Oh, and for the regular readers out there, yeah: I’m avoiding writing a column. I’m started and I’m going to finish, but I’m in avoidance. Speaking of columns, I’ve abandoned the new C.J. Cherryh. I really like her work, but after the opening the thought of following Marak Trin Tain across his destroyed world just felt leaden. Now, it’s probably a very good book, but I think it’s one I’m going to let go through to the keeper. On the other hand, just read Steve Baxter’s “PeriAndry’s Quest” from Analog, which is a cool story, and really like the Christopher Rowe story from SciFiction. I’ve also started to peruse Jeff VanderMeer’s Secret Life in earnest, and it’s a way cool collection. The hoopy Scott Eagle cover should be enough to convince you of this, of course, but the stories are weird and wonderful. You should whip over to Jeff’s website or to Golden Gryphon and check it out, and then get thee hence to a bookstore as soon as it hits the shelves. And there’s lots more to recommend. More on that soon.

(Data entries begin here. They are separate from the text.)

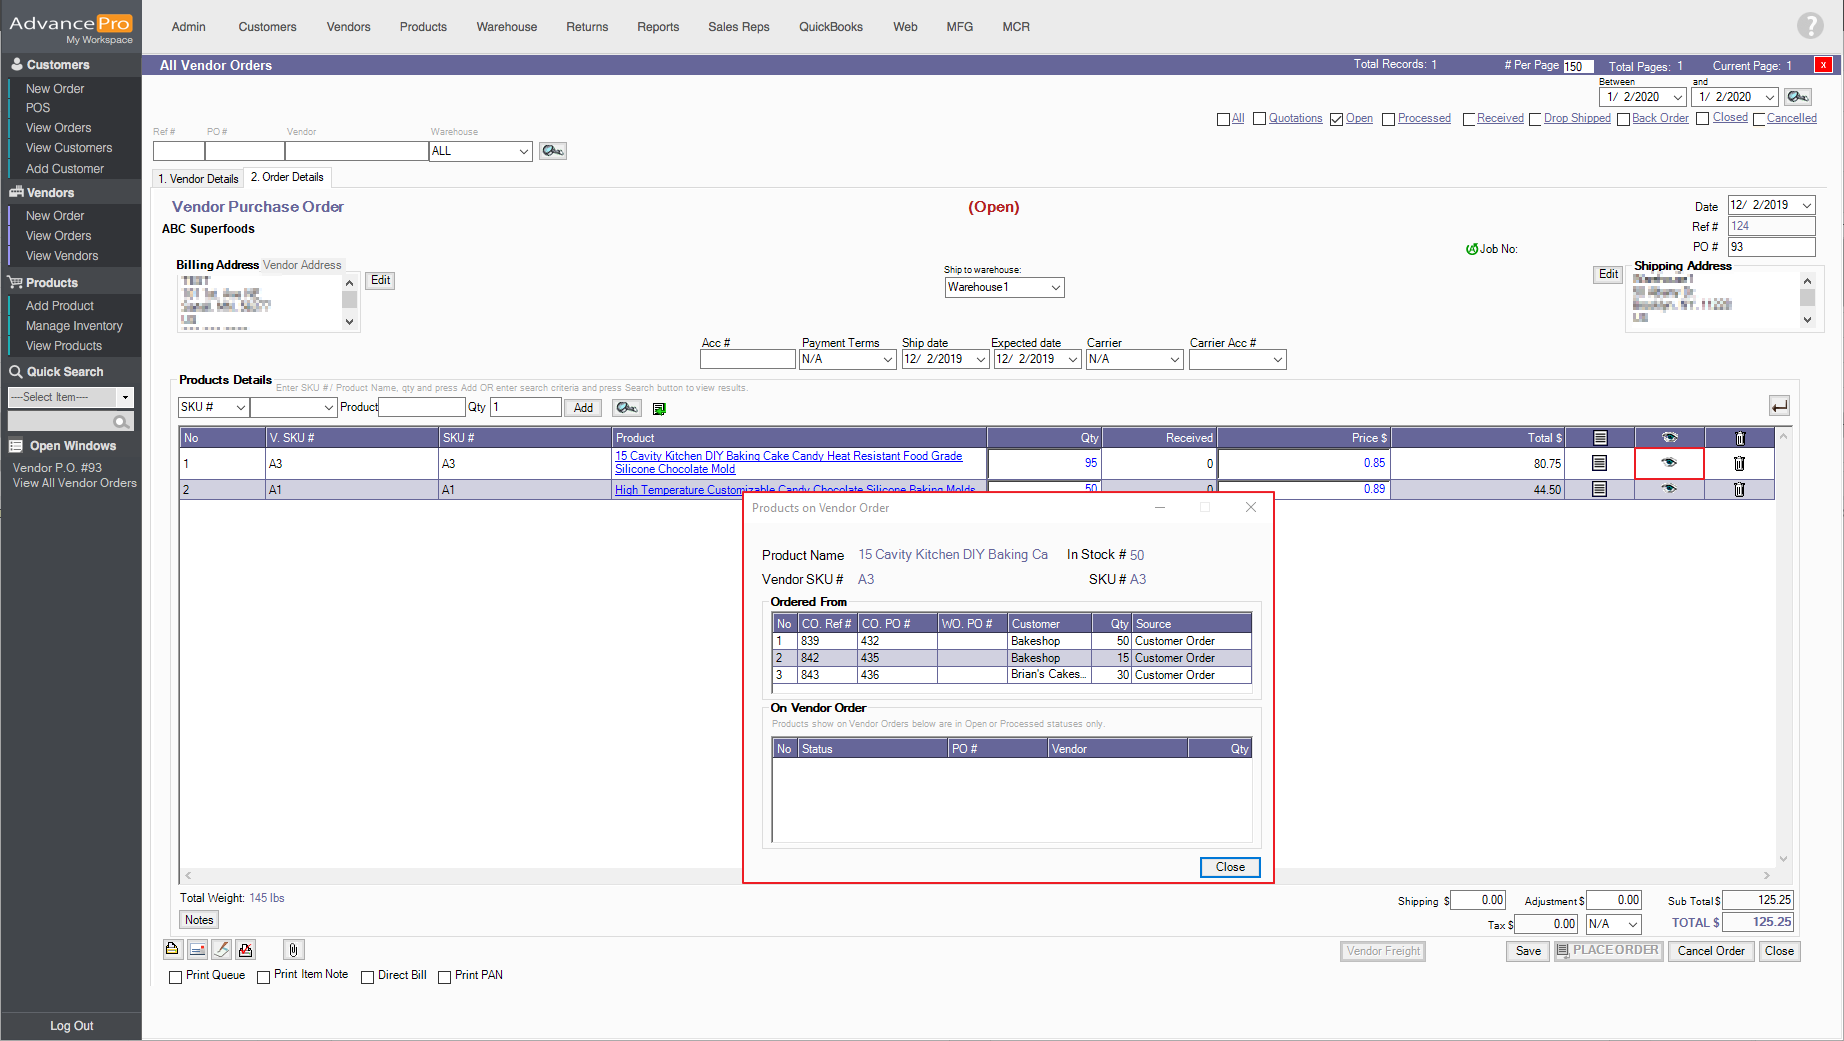Screen dimensions: 1844x1041
Task: Click the paperclip attachment icon
Action: pyautogui.click(x=293, y=950)
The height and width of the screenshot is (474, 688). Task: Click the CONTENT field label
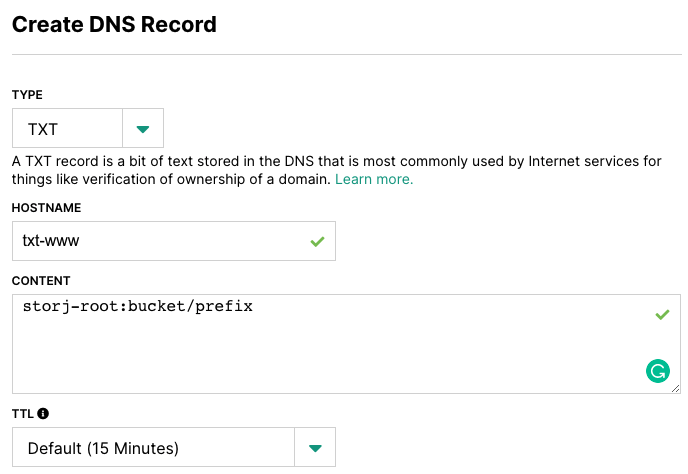coord(41,281)
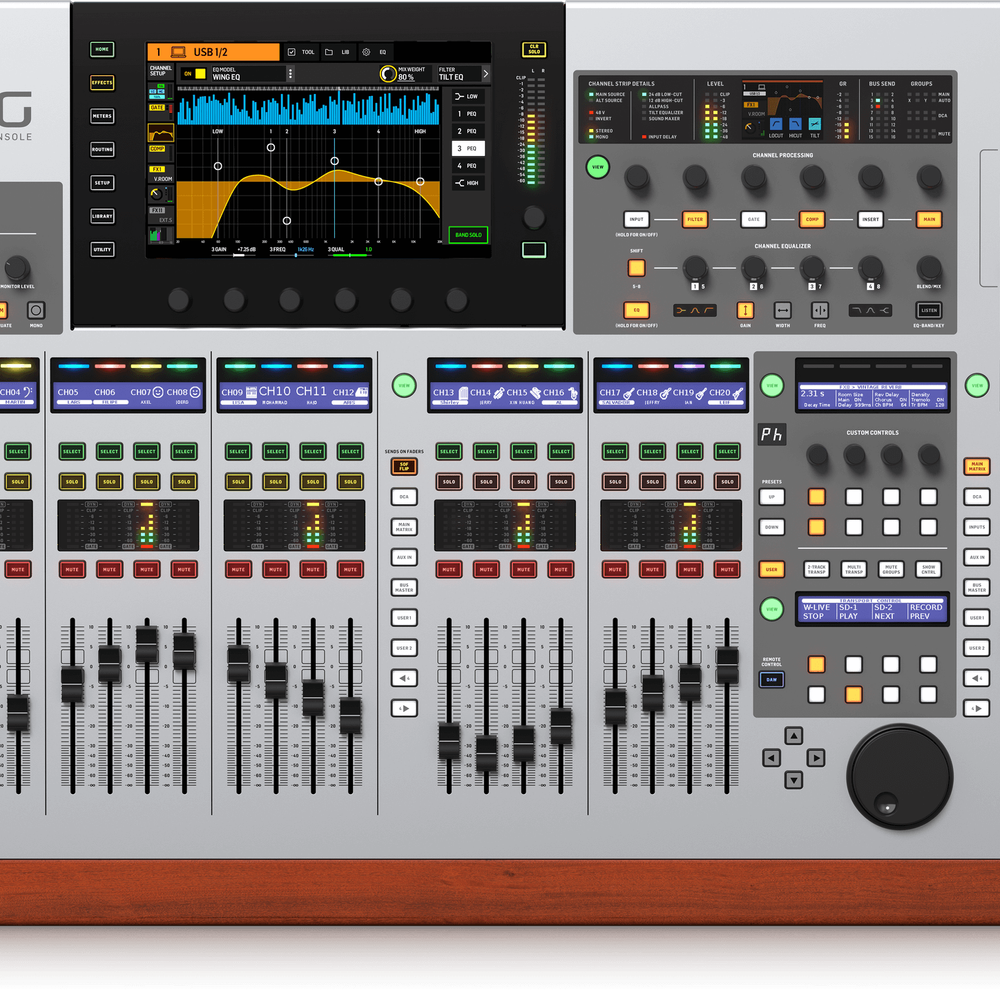Click the CLR SOLO button
Image resolution: width=1000 pixels, height=1000 pixels.
(534, 49)
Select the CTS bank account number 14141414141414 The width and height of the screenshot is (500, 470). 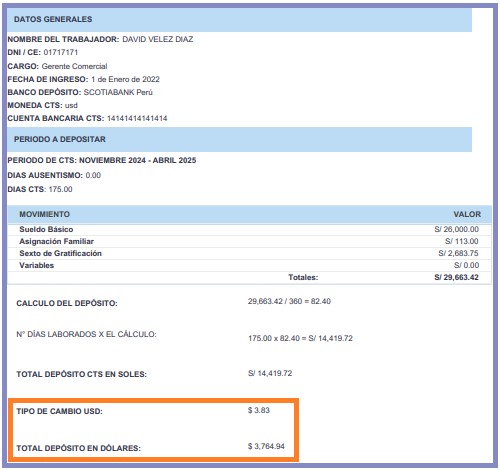pyautogui.click(x=137, y=118)
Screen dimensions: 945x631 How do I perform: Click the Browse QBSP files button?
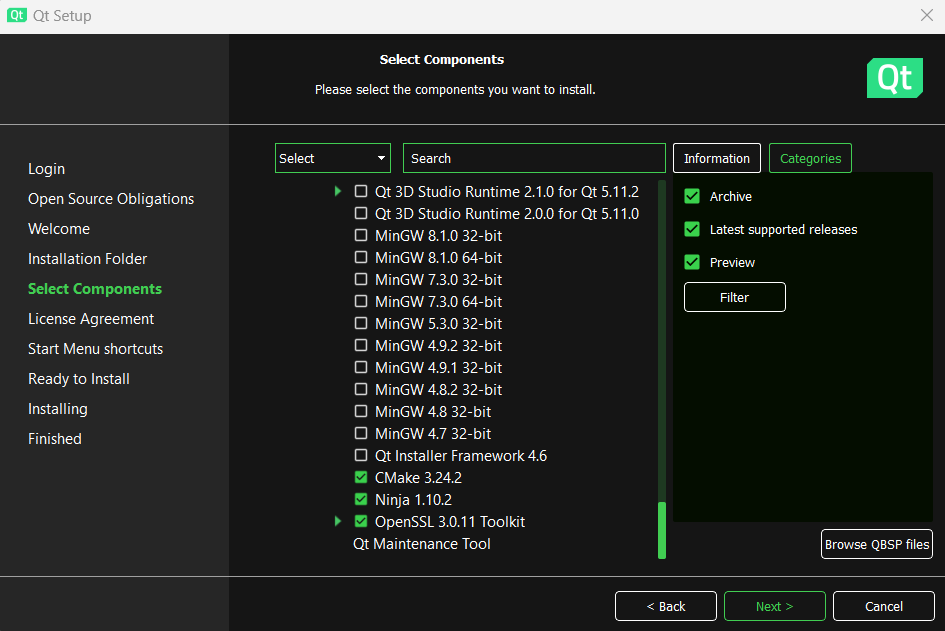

I just finished reading Charlie Stross’s next novel, Iron Sunrise, sequel to Hugo nominee Singularity Sky, and I think it’s a superior book to its predecessor in most every way. It’s interesting, engaging, brings more of the conceptual depth of his short fiction into play at novel length, while still preserving a lot of the fun and action that made the first book enjoyable. He also betrays a hand for young adult fiction – in his handling a plot strand involving a young teenager – that I honestly hadn’t particularly expected. I think one day, should he be interested, Stross could write a really terrific YA sf novel.
Now, I finished reading the book last night and, despite talking about it with my boss who told me I didn’t need to, I thought I’d take a look at the new C.J. Cherryh novel, Forge of Heaven. Why? Well, she’s written 50 or so novels and I must have read 40 of them, and I’ve really liked them for the most part, so I’m disposed to read her work. It also seemed to me interesting to see any links between the kind of space opera Stross is writing and the kind of space opera Cherryh is writing, nearly 30 years into her career, and there are a couple obvious differences. Cherryh is up to snuff with her technology and science, but she really buries it into the texture of her society, showing little interest in neat ideas and cool gadgets. Instead, she focusses on character and the story that grows out of character. Which is a good thing, in many ways. But…she does do one thing that strikes me as a dubious narrative strategy, despite having used it in two Hugo winning novels to date. She opens the book with 16 pages of reference material, the kind of historical stuff that usually lives in appendices, and for the first time in my experience, it really seemed to make the book drag. It’s picked up since, and I think it may be a lot better than Hammerfall (it’s immediate predecessor), but I don’t know if it’ll hook readers.
On another related point: is Cherryh the most important female space opera writer of the past quarter century? She doesn’t get the credit for it, but I can’t honestly thing of too many competitors for the title. Hmmm.